PROTECT IMMIGRANT COMMUNITIES ACROSS NEW YORK
All New Yorkers, regardless of immigration status, want to lead open lives, participate in their communities, provide for family, and access health care without intimidation. The New York for All Act offers protections that help make this possible, by prohibiting all local law enforcement and state agencies from conspiring with ICE or participating in its cruelty.
For years ICE has tried to divide us, determined to cruelly target immigrants and separate families. ICE continues to lean on local law enforcement and local government agencies to search for, arrest, and deport people, and to separate families who are part of our New York. When local agencies conspire with ICE, it leads not only to unconstitutional racial profiling, but also to the misuse of our local tax dollars and resources for ICE’s racist and abusive agenda. New Yorkers who lived through the height of the stop-and-frisk era know that discriminatory policing has far-reaching and enduring consequences.
Because of this, many immigrant New Yorkers live with the anxiety that living daily life in the open and interacting with government – whether in a routine police traffic stop, attending school, or visiting a public hospital for care – could lead to being torn away from family. This fear is especially damaging during the COVID-19 pandemic, pushing key communities away from the help they need to protect themselves and neighbor New Yorkers.
Scapegoating and targeting immigrant communities for deportation is ICE’s priority – not New York’s – and conspiring with ICE to arrest or jail New Yorkers is both wrong and costly. Although New York can’t keep ICE entirely out of our state, we can keep New York out of ICE’s cruelty. The New York for All Act (S.03076/A.02328) helps immigrant New Yorkers lead freer lives and take care of family, preserves state and local resources for our communities, and ensures New York dollars cannot be diverted to carry out ICE cruelty.
HOW IT WORKS
The New York for All Act (S.03076/A.02328) broadly prohibits state and local officers from enforcing federal immigration laws, funneling people into ICE custody, and sharing sensitive information with ICE. It prohibits ICE from entering non-public areas of state and local property without a judicial warrant. It also ensures that people in custody are given notice of their rights before being interviewed by ICE, and starts the process of limiting ICE access to state information databases.
- Communities that refuse to conspire with ICE are safer.
While ICE tries to portray immigrants as a threat to public safety, it is ICE’s abusive tactics that endanger our collective well-being. Since its founding in 2003, ICE has acted with impunity, using lies, deception, and excessive force to storm their way into our homes and disappear our loved ones and community members.
In fact, data shows that crime is lower in places where officials do not divert time and resources for ICE’s agenda. The Major Cities Chiefs Association, the Presidential Task Force on 21st Century Policing, the New York State Police, and the New York State Attorney General have all adopted positions or policies to keep out of federal immigration enforcement on the grounds that it harms public safety.
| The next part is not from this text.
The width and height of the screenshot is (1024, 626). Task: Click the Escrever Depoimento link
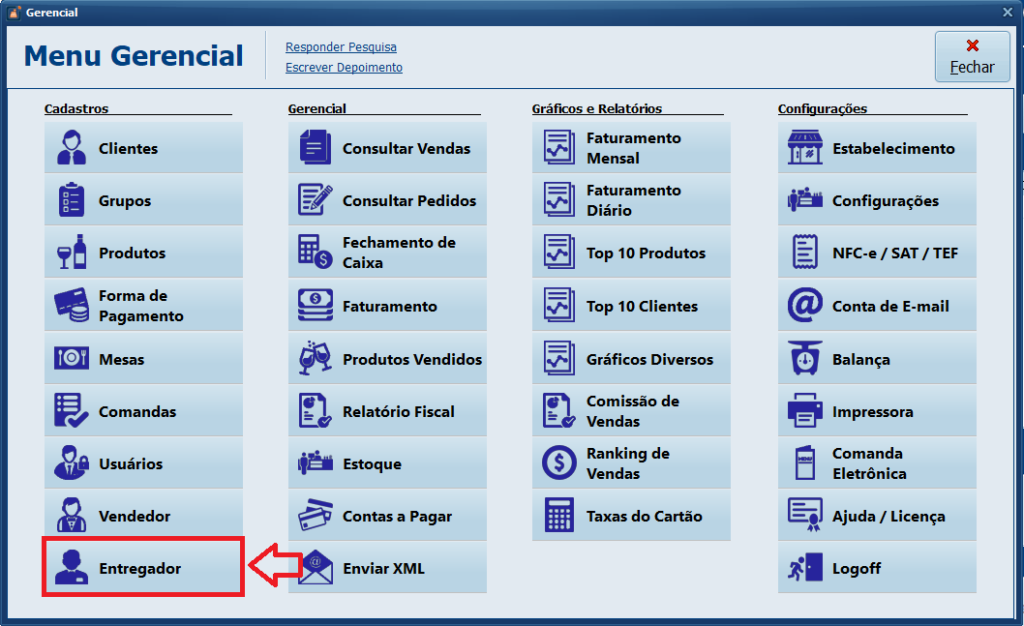coord(344,68)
Local policies that protect immigrants from ICE have economic benefits for all.
When residents trust local officials, they participate more in the local economy. Data shows that household income is higher and the poverty rate is lower in places that do not divert resources for ICE’s agenda.
Other states have passed legislation to keep local resources out of federal immigration enforcement.
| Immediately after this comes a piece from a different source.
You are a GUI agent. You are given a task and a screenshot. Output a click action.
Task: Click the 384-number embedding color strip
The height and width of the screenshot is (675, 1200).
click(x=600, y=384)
New York should follow other states who recognize the importance of protecting immigrant residents. New Jersey, Washington, and California already have state-wide sanctuary policies or legislation, and New York City has strong citywide policies to keep police and other agencies out of ICE’s agenda.
- Refusing to enable ICE cruelty can help prevent the spread of COVID-19.
When local authorities conspire with ICE, they funnel people into ICE detention facilities that are COVID-19 hotspots. COVID-19 spreads disastrously within jails and prisons, posing a risk to the broader community as well. This risk is especially high in ICE detention centers, because ICE regularly transfers people across the country. By stopping collaboration between ICE and local police, New York can help mitigate the threat of COVID-19.